D-180:網笠橋/第四橋(あみがさばし/だいよんきょう)
今博多町-麹屋町間/中島川
網笠橋は江戸時代、第四橋と呼ばれ、明治15年(1882)になって正式に西道仙により網笠橋と命名されます。もともとこの橋は江戸時代初めに木橋として架橋されていて、今博多町に遊廓があった頃、武士などがこの橋を編み笠で顔を隠して登楼していたところや、今博多町を“あめがた町”と呼んだところから“あめがた橋”そして編笠橋となったといわれています。元禄12年(1699)有力者:岸村氏夫妻の私費によって石橋に架けられたもので、眼鏡橋から始まる中島川の石橋群の中で最後に架けられた石橋です(以降は再架となります)。享保6年(1721)享保の大水害、寛政7年(1795)寛政の大水害で流失しますが。享和2年(1802)官命によって再架されます。昭和57年(1982)長崎水害で流失し昭和61年(1986)昭和の石橋として階段付きの太鼓橋に変わります。総工費1億9000万円。




D-179:旧長崎電軌桜町支線(小川町まわり)
長崎電鉄は大正4年(1915)の第一期線:築町-病院前の開通を皮切りに、翌5年(1916)大浦-千馬町間。大正8年(1919)長崎駅前-桜町間が開通が開通。そして大正9年(1920)桜町-馬町間が開通します。
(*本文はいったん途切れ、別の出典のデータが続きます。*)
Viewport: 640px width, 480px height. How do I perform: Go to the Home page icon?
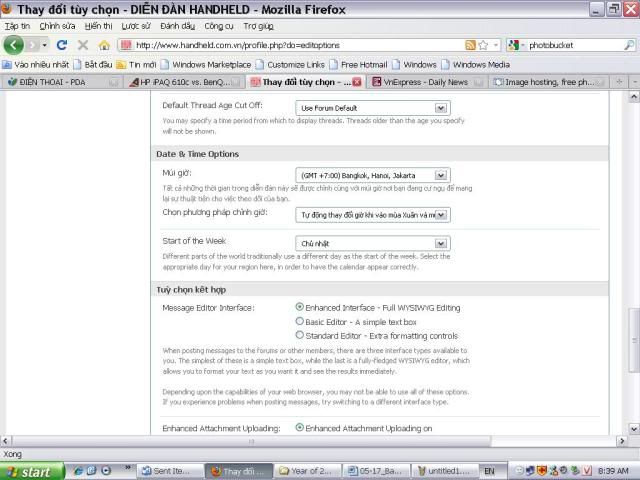point(103,45)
この桜町支線ですが、コースは現在のNBC付近から桜町公園のまわりをまわる形で桜町小学校の南側に向かい、最高点に桜町の電停があって古町の方へ進んでいました。電車としてはたいへんな急勾配を上るコースで難所ともいえる路線でした。昭和29年(1954)桜町付近の交通対策の一環として立体交差が建設されると線路の駅側は道路に、古町側は勝山市場や住宅となり今に至ります。D-146:2007/06/20




D-178:古町地蔵堂(ふるまちじぞうどう)
古町62(町名変更なし)
古町地蔵堂の創建は安政2年(1854)で、以降、町のシンボルとして親しまれています。以前までは24坪(約80平方メートル)の敷地を持っていましたが、大正9年(1920)長崎電気軌道:桜町-馬町間の開通によって敷地の大半が切り取られ、現在は奥の院のみ現存しています。
勝山町地蔵堂
勝山町【勝山市場入口】
勝山町地蔵堂の創建は不明。また、ここには弘法大師もお祀りされていて4月21日の大祭では町の有志が奉仕されています。
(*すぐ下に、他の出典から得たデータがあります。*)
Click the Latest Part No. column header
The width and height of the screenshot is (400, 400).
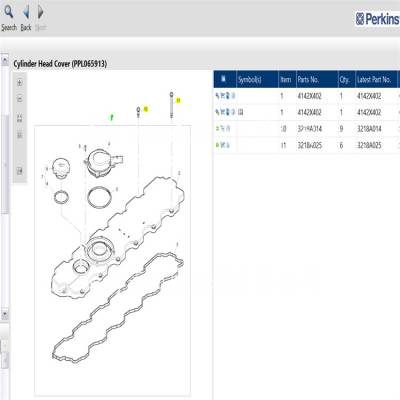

D-177:普化宗松寿軒跡(ふけしゅう-しょうじゅけん-あと)
古町25(町名変更なし)
普化とは中国唐の禅僧で(〜860年)のちに普化禅宗の開きますが、日本には建長7年(1257)僧:心地覚心によってもたらされます。普化宗の僧は虚無僧(コムソウ)で尺八を吹き薦(コモ)をかぶって行をするのが一般的で、江戸時代など幕府の隠密機関的役割も果たしていました。
寛永17年(1640)武蔵国(現 東京都西部)青梅の鈴法寺の虚無僧:端翁門的が長崎入りし、時の第12代長崎奉行:馬場三郎左衛門利重に許しを得、八百屋町に鈴法寺の末庵を建立します。当時はまだ名前がなく、延宝7年(1667)古町橋そばに移転後、享保5年(1720)正式に長nR玖崎寺と称することができるようになります。その後、洪水や火災の難に遭い、維持が困難となるも晧台寺や鈴法寺などの援助を受け、協議の結果、寛延3年(1750)天長山太平寺となり、さらには宝暦7年(1757)新橋町に移転します。一方、古町の地は禅僧の盧山が譲り受けるそのまま虚無僧の止宿所となり松寿軒と改称。巡行する虚無僧の監督機能を持っていました。明治4年(1871)明治維新によって普化宗は廃宗され松寿軒は幕を閉じます。C-339:2006/11/01、B−58:2004/08/23




D-176:古町(ふるまち)
慶長11,12年(1606-7)ごろ奉行所は市内に散在していた遊女屋を今博多町の近くに寄せ集め寄合町を誕生させますが、寛永19年(1642)再び市内各地に点在していた他の遊女屋も含め、小島村の丸山付近に移させます。このうち今博多町と寄合町にあった遊女屋は現在の寄合町に、それ以外の地区の遊女屋は現在の丸山町に移され、いわゆる丸山が誕生します。一方、それまで寄合町だった地域は、古くなったということで古町と呼ばれるようになります。その後の古町の様相はよく分かりませんが中島川寄りには数件の遊廓は存在していたようで、江戸時代末期まで対岸の紙屋町と共に夜の賑わいがあったといいます。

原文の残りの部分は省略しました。